En breve, el 2019 se despide de nosotros y apenas restan los últimos proyectos escolares para cerrar el ciclo lectivo. Es así que ayer el colegio San Patricio (Aconquija 631) inauguró su primera exposición dentro del Programa de la Escuela Primaria (PEP). Avalado por la Organización del Bachillerato Internacional (IB), este proyecto busca resaltar la evolución en el aprendizaje de los alumnos, desde el jardín de tres hasta sexto grado.
“La jornada es una forma transdisciplinaria e inclusiva para que nuestros alumnos se acerquen al conocimiento. Queremos que ellos reflexionen sobre su rol en el entorno, que consigan un equilibrio emocional y que respeten el pensamiento de los otros”, explica Analía Aru, directora de la institución. Un objetivo que va en concordancia con los nuevos modelos educativos, en los cuales los estudiantes son protagonistas activos de su realidad. Sumado a ser capaces de filtrar críticamente la información que reciben.

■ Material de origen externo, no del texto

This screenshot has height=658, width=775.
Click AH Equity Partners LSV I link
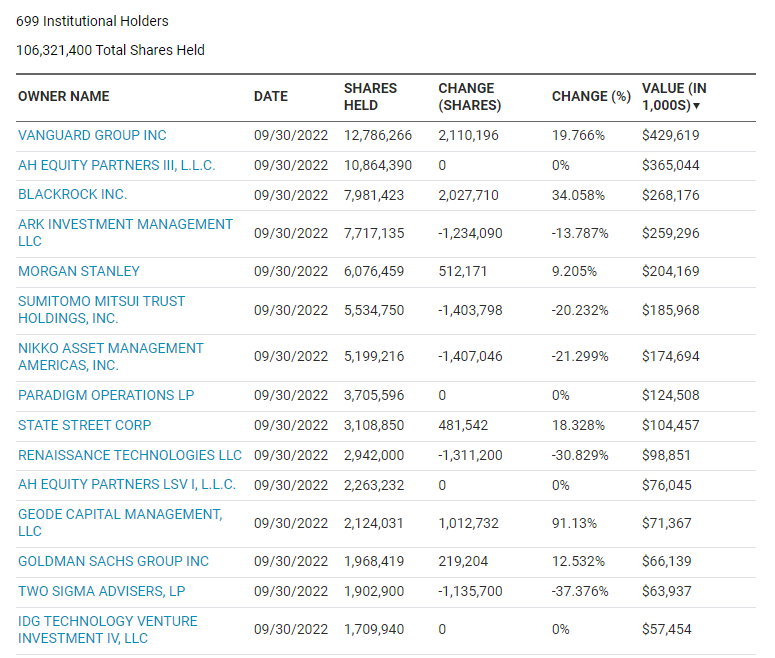(127, 484)
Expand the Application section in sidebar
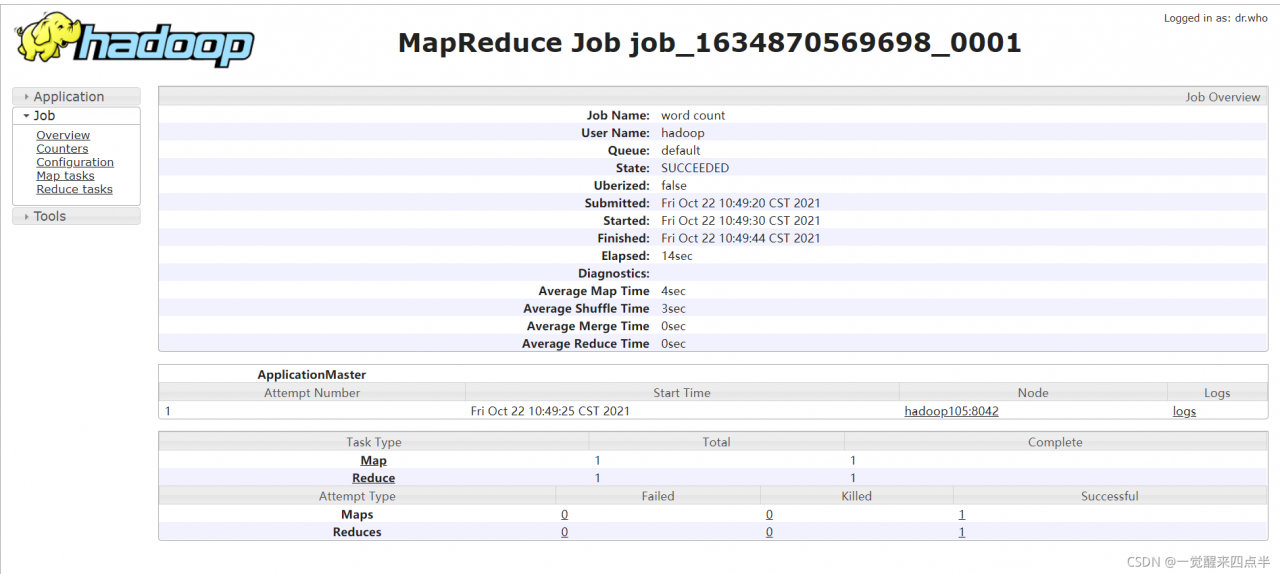Image resolution: width=1280 pixels, height=574 pixels. [x=68, y=97]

Bajo el paraguas de la “biodiversidad”, los más pequeños debieron crear proyectos que aludan a la naturaleza y su preservación. Teniendo el desafío bilingüe de expresarse en inglés y en español. El funcionamiento de la energía solar, el estado de situación del río Salí, los jardines verticales y la cantidad de residuos sólidos que contaminan el agua (con una receta casera para crear productos de limpieza ecológicos) fueron algunos de los tópicos tratados.
Exposiciones verdes
Con el decorado de afiches multicolores de fondo, José Ignacio Sábate es el responsable de explicar a las familias visitantes lo que implica un desbalance ecológico en Las Yungas. “Si talás los árboles de la región, los animales que vivían en ellos mueren. Y, al dejar de existir, rompen con la biodiversidad y la cadena de alimentación”, comenta el alumno.

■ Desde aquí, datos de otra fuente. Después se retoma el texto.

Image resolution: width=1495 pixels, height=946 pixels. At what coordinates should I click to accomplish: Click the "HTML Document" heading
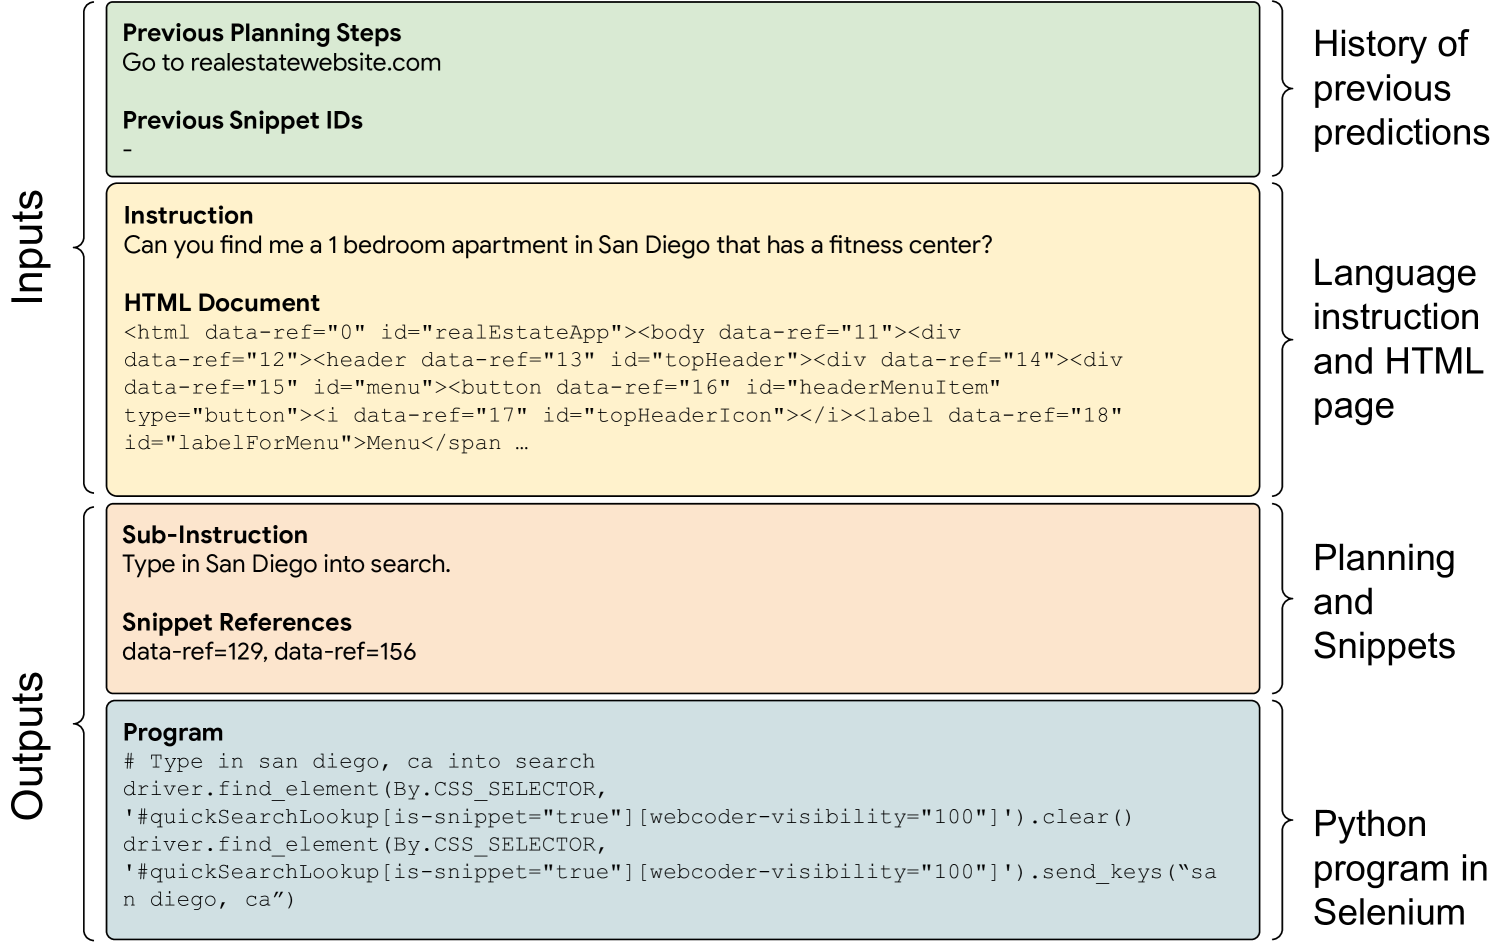click(221, 303)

También hay stands con experimentos incluidos. Entre ellos, Olivia Terán y sus compañeros de equipo decidieron demostrar cómo la falta de vegetación afecta la vida humana. “Elegimos este tema porque nos preocupan las inundaciones en el sur y la deforestación” , enfatiza.
A modo de ejemplo, Laureano Zamorano desvía la atención de los presentes a dos botellas de plástico. “En uno de los envases pusimos tierra sin plantas y al otro le agregamos vegetación. Al regar ambos podemos ver la diferencia del filtrado y los beneficios de contar con hectáreas de árboles”, detalla. La muestra concluirá hoy en el horario de 9 a 12 del mediodía.